Requirement - what kind of business use case are you trying to solve?

Subtask from #507

Problem - what in Jaeger blocks you from solving the requirement?

Proposal - what do you suggest to solve the problem or improve the existing situation?

The resulting package should provide some theme-ability options. For the Grafana usecase there is concern of making the look and feel more aligned with other parts of Grafana and also that we provide dark/light theme.

There are 2 main ways to do this:

  • css3/scss/less styles with overridable variables. Right now Jaeger UI uses plain css that is loaded by webpack so may be closer to what is used right now. It is also used in AntD that Jaeger UI already uses https://ant.design/docs/react/customize-theme. On the other hand, consumers need to wire up the styling solution in their webpack (or other build system) configuration.

▶ _GIVEN TASK 1_:
From the Jaeger theming proposal, could you extract everything from "Proposal - what" down to "provide dark/light theme."?
▶ _GIVEN TASK 2_:
According to the Jaeger theming proposal, why might css3/scss/less styles with overridable variables be closer to what Jaeger UI uses right now?

▶ _SUPPLIED DATA_:
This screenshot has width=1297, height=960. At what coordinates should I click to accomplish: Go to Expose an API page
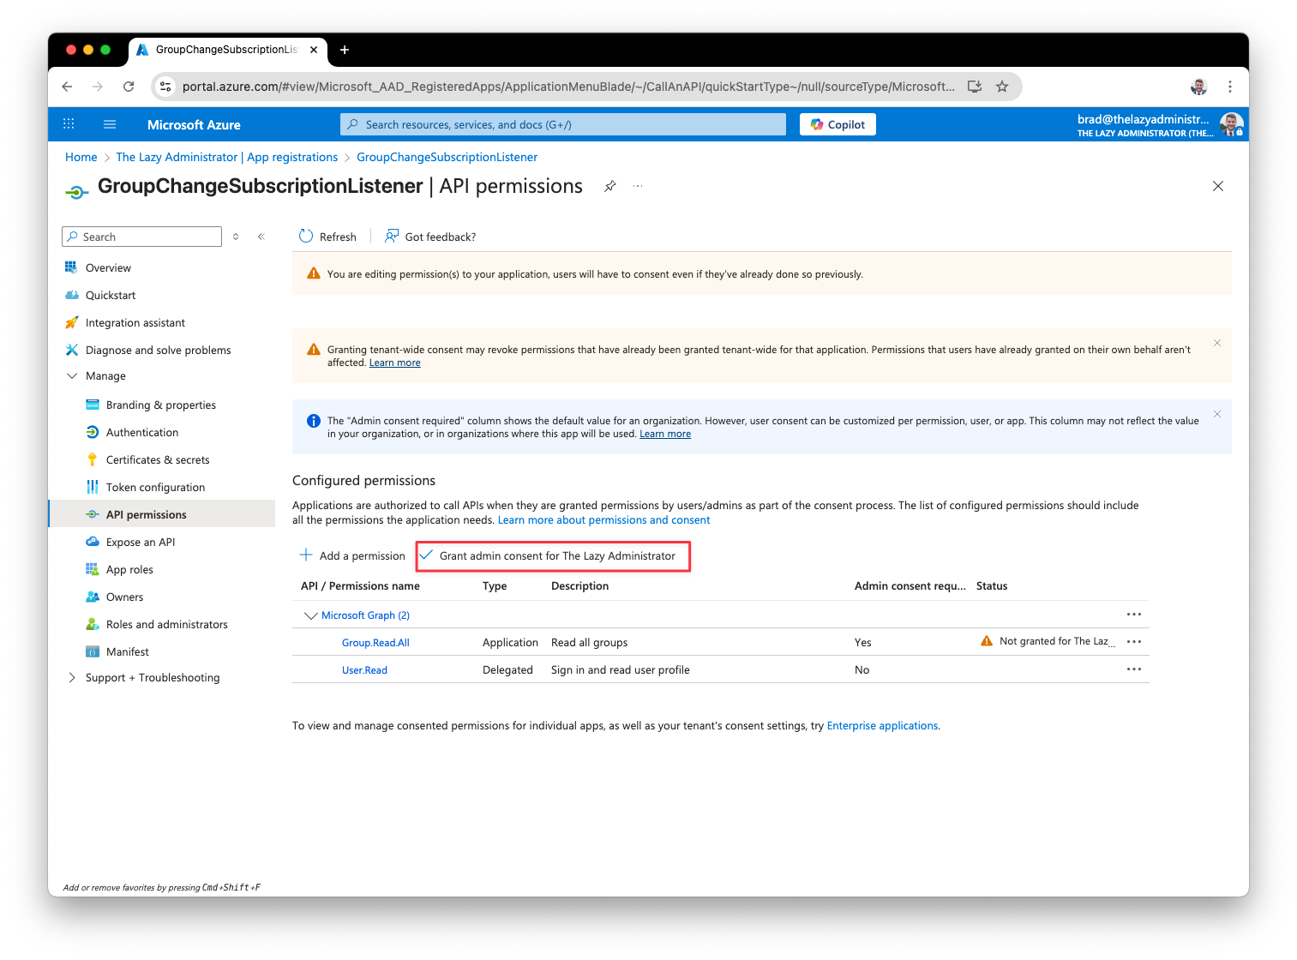click(x=141, y=543)
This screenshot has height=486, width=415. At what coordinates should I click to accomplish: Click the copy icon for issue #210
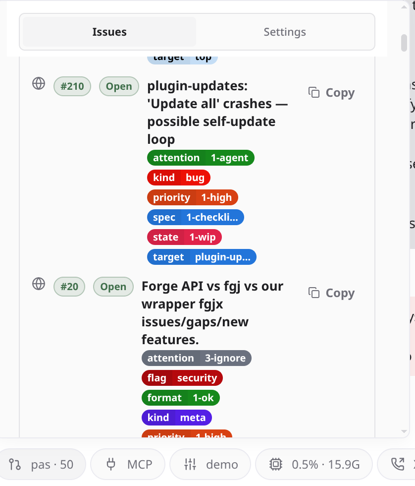point(314,92)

▶ _FINAL ANSWER 1_:
Proposal - what do you suggest to solve the problem or improve the existing situation?

The resulting package should provide some theme-ability options. For the Grafana usecase there is concern of making the look and feel more aligned with other parts of Grafana and also that we provide dark/light theme.

▶ _FINAL ANSWER 2_:
Jaeger UI currently uses plain CSS loaded by webpack, so stylesheets with overridable variables stay close to that existing setup.